## GIVEN PROBLEM 1
Please reproduce the introduction on machined surfaces and fatigue from "1. Introduction" to "as follows [2].", word for word.
## GIVEN PROBLEM 2
Carry the introduction on machined surfaces and fatigue forward from its last sentence.
**** PAGE ****
1. Introduction

Besides the material properties and structures of specimens, machined surface integrity has a great effect on the fatigue performance. Surface micro-topography, one of the most basic indicators of surface integrity, can form the stress concentration phenomenon on a machined surface, thus influencing the fatigue performance of specimens [1]. Generally, the degree of stress concentration on a machined surface can be expressed by stress concentration factor K_t, as follows [2].

(1)$K_{\mathrm{t}}=1+2\sqrt{\lambda \frac{R_z}{\rho }},$

According to the basic definition of K_t, many scholars have studied the effect mechanism of K_t on the fatigue behavior of specimens. The research results of Arola and Williams [3] showed that the high-cycle fatigue life of specimens decreased with the increase of surface roughness. Ås et al. [4] studied the relationship between the surface crack initiation location and the surface stress concentration by combining with specific test methods. These results show that the machined surface stress concentration formed by surface micro-topography has a great effect on the fatigue performance of specimens, and the more severe surface microscopic stress concentration, the greater the stress concentration factor K_t, and the worse the fatigue performance of specimens.

Nevertheless, some studies show that when the microscopic stress concentration phenomenon formed by surface micro-topography is controlled within a certain range, surface hardening, surface residual compressive stress and surface material structure refinement formed by plastic deformation on the machined surface can effectively inhibit the initiation of surface cracks, thus positively influencing the fatigue performance of specimens. Li [5] studied the comparison between conventional cutting and ultrasonic vibration cutting for Ti-6Al-4V, and the fatigue life of specimens machined by ultrasonic vibration cutting is 11.4 times of that by conventional cutting. Pramanik et al. [6] further found that even if the surface roughness of specimens is high, the fatigue performance can still be enhanced by the residual compressive stress caused by machined surface plastic deformation. Therefore, in order to pursue better fatigue performance, the surface strengthening methods, such as shot peening, rolling or optimization of the machining parameters, are often utilized, so that a plastic deformation layer is formed on the machined surface of parts.
**** INFORMATION PROVIDED ****
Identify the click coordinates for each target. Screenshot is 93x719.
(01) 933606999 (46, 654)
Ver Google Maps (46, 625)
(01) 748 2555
****
## TASK RESPONSE 1
1. Introduction

Besides the material properties and structures of specimens, machined surface integrity has a great effect on the fatigue performance. Surface micro-topography, one of the most basic indicators of surface integrity, can form the stress concentration phenomenon on a machined surface, thus influencing the fatigue performance of specimens [1]. Generally, the degree of stress concentration on a machined surface can be expressed by stress concentration factor K_t, as follows [2].

## TASK RESPONSE 2
On the other hand, the experimental results of some studies show that plastic deformation has different effects on the high- and low-cycle fatigue of specimens. Villegas [7] and Shaw [8] studied the effect of shot peening on the fatigue performance of specimens. The results showed that severe plastic deformation can significantly improve the high-cycle fatigue performance and reduce the low-cycle fatigue performance of specimens. Ding [9] and Kim [10] obtained approximate results that the fatigue load exceeds the threshold stress of specimens, the surface residual compressive stress is released, accelerating the crack initiation and propagation process and decreasing the fatigue performance of specimens. Klotz [11] concluded that using a large shot peening strength to obtain large surface plastic deformation will lead to an increase in surface roughness, resulting in a decrease in the low-cycle fatigue performance of specimens.

As can be seen from the above achievements, most of these studies attribute the decreased low-cycle fatigue performance of specimens to the redistribution of surface residual stress and large surface roughness. However, these studies are not comprehensive and complete enough. The effect mechanism of surface plastic deformation on the fatigue performance of specimens with controlled surface micro-topography and cutting temperature is not clear.

In this study, a typical elastic-plastic metal material 20Cr and a typical material TC17 for aerospace manufacturing were used. Based on the above previous research results, this paper referred to relevant studies on the optimization of milling parameters [12,13], and the effect of milling parameters on the degree of machined surface plastic deformation [14,15], different milling machining conditions were used to form different surface plastic deformation of 20Cr and TC17 specimens. The high- and low-cycle fatigue performances were tested on the premise that the surface micro-topography and surface residual stress were basically the same. Moreover, the experimental results were analyzed in-depth to study the effect and mechanism of machined surface plastic deformation on the high- and low-cycle fatigue performances of specimens, which provides an important reference for the optimization of the machined surface plastic deformation in practical engineering.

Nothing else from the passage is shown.